Patricia tenía diez años, lo que la hacía un poco vieja
para un tipo como Rodney que tenía ocho. Pero a Rodney
esto no le importaba. Ella vestía de rojo para ir al colegio
y por eso se notaba cuando volvía.
En el autobús, desde luego, nunca se sentaba cerca de
ella —esto no habría ido bien—, sino que se colocaba detrás,
con los chicos. Sentarse delante y girarse para hablar tampoco
habría resultado. Se hubieran reído de él. Los niños
de ocho años no hablan a las chicas.
En la escuela, chicos y chicas se sientan en diferentes
pupitres; los chicos tienen un campo de juego, las chicas
otro, e incluso diferentes cobertizos para protegerse de la
lluvia.

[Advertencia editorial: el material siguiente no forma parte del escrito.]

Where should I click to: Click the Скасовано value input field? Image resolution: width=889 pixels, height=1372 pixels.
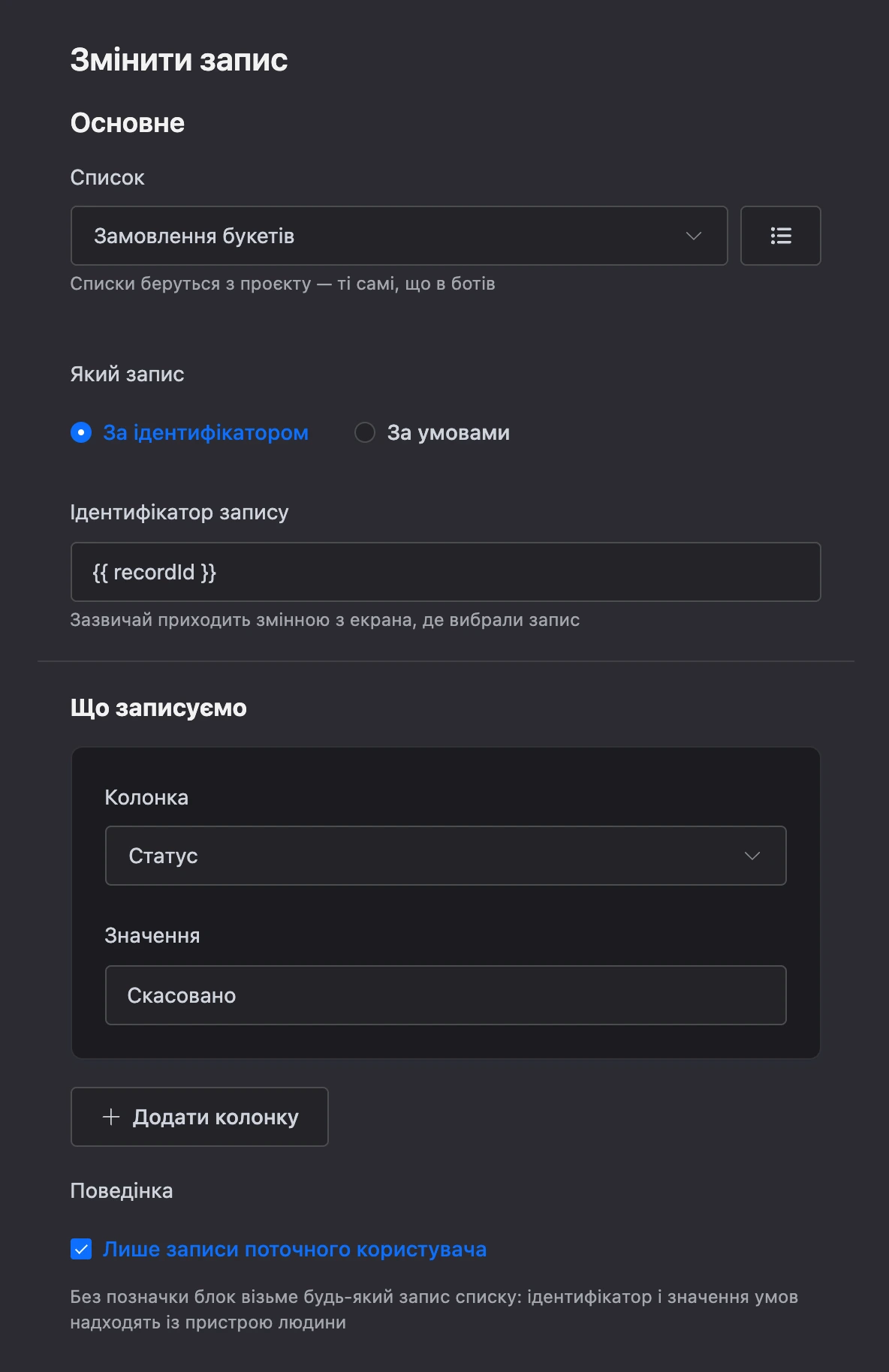tap(445, 995)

Después, cuando el autobús les llevaba a casa, ella
subía la colina y desaparecía.
Uno de estos días Rodney iba a decir: “Hola, Patricia.
T ú me conoces, ¿no?” Uno de estos días se lo diría, y quien
se riera de él recibiría un puñetazo en la nariz.
Subiría la colina, llamaría a la puerta y diría: “¿Sales
a jugar? Si me dejas rodar en tu césped, tú puedes montar
mi bicicleta. ¿Qué te parece?” Esto es lo que le diría si pudiera
empezar a hablar.
Bueno, en cierto modo ya lo había intentado una O dos
veces. En realidad casi una vez por día. Con paso decidido
iba desde la casa, en el valle, hacia la tienda que estaba en
la carretera, pero luego vacilaba como siempre apoyándose
en algún sitio, quedándose de pie, haciendo dar círculos a
la bici o contando los coches que pasaban hasta que su madre
asomaba la cabeza por la puerta de la tienda.